Figure 2. Chronic neuroinflammation proportionally suppresses neuronal activity and fcMRI circuit synchrony strength in mice. (a) Anatomical reference images show (b) LPS generates heterogeneous chronic neuroinflammation intensities throughout the brain as detected in vivo with PET-PBR uptake and their (c) neuronal activity as detected in vivo with PET-FDG is depressed compared to shams. (d) Connectivity strength, as derived from voxelwise correlation maps of fcMRI data, show chronic neuroinflammation suppresses connectivity strength in cortical, midbrain and limbic structures. (e) Multi-modal Z-score comparisons along functional connectivity circuit volumes confirm chronic neuroinflammation reduces network strength and neuronal activity in an intensity-dependent manner.

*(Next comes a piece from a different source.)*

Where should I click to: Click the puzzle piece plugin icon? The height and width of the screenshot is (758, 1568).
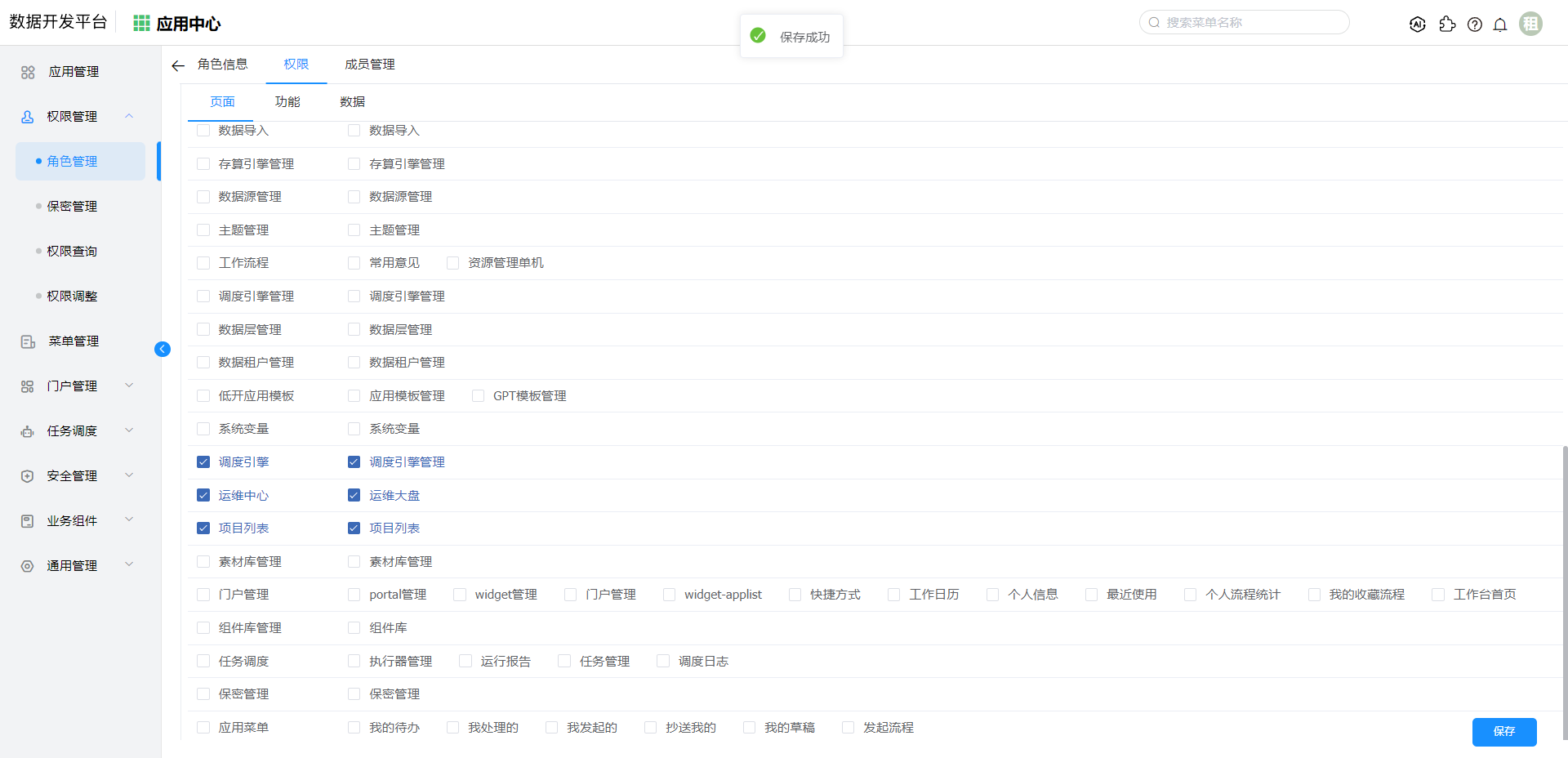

Figure 3. Chronic neuroinflammation alters the ability to evoke fcMRI circuit synchrony suppression by stimulating the release of the neuromodulator NE. (a) BOLD resting state fcMRI circuits are depressed in mice with chronic neuroinflammation compared to age-matched control mice. (b) Evoking the autoregulatory release of cortical NE using 1mg/kg of atipamezole generates fcMRI circuit depressions in the synchrony of all resting state networks, but hardly alters fcMRI circuits in mice with chronic neuroinflammation.